▶ [About this exercise]
Please answer these questions from the figure skating article below:
1. In what city did Thursday night's display take place?
2. In what place was Arakawa after the short program on Tuesday night?
3. What medal did Irina Slutskava end up with?
Page extract Start Marker
On Thursday night, a graceful display of perfection took place in Turino, Italy. On Tuesday of this week, during the woman's short program for figure skating Shizuka Arakawa, a leader of Japan's female figure skating team, completed her program, walked over off the ice, saw her scores and left. She did not display the business-like attitude of Russia's Irina Slutskava or the self-motivated attitude that America's Sasha Cohen continually muttered to herself. Rather, there was a void of attitude all together.

After the short program on Tuesday night Arakawa was third behind Slutskava and Cohen. After the first two groups went, Cohen skated. She fell, twice. Hamilton and Co. speaking optimistically five minutes previous were reduced to state the obvious. Once again, Cohen had choked. Then Arakawa put her brilliant spins on display and finished a flawless program. The commentary mentioned none of this only cautiousness; giddy expectancy for Slutskava claiming the gold the undertune to every word uttered. When Irina Slutskava took the ice she had truly a golden opportunity, but a sub-par skate, that included a fall, left her with the bronze and shell-shock.
Page extract End Marker
Recorded information Start Marker
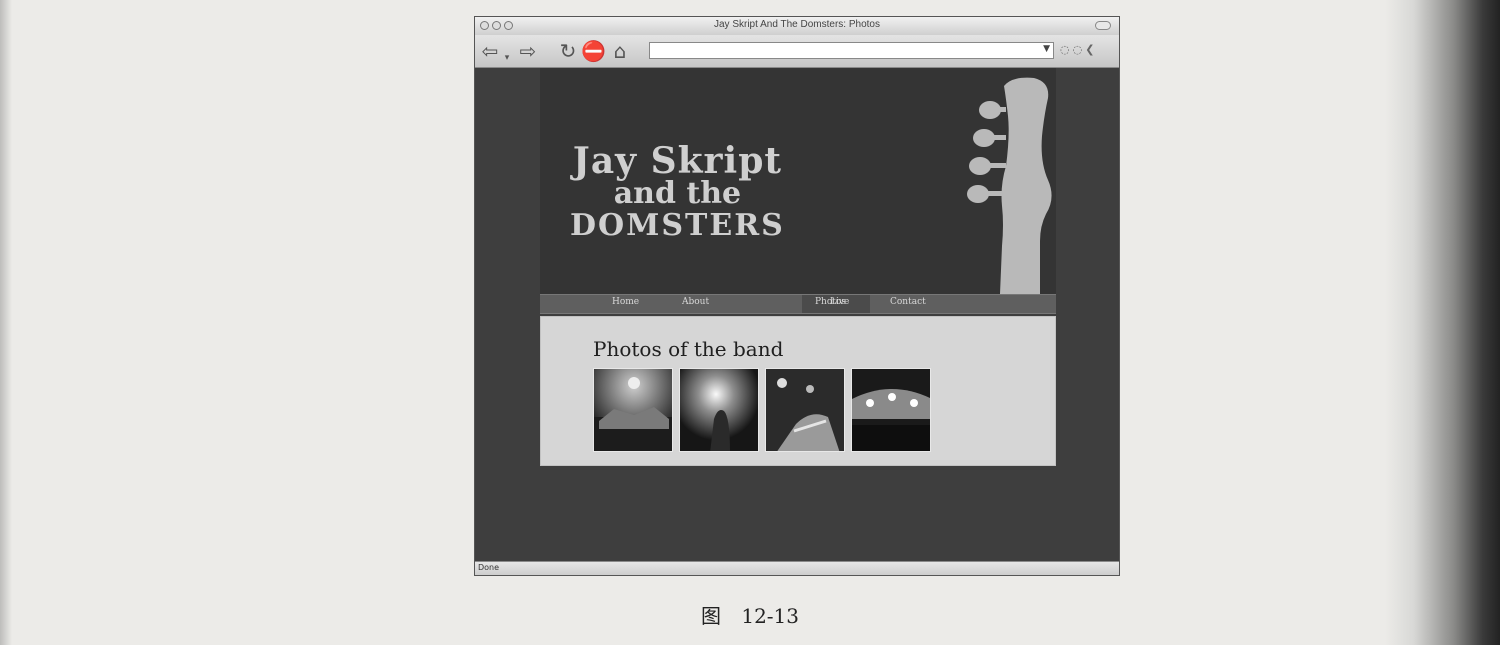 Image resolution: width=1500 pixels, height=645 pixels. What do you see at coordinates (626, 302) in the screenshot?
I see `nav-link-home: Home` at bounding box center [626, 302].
Recorded information End Marker
▶ [Finished task]
1. Turino, Italy
2. Third
3. Bronze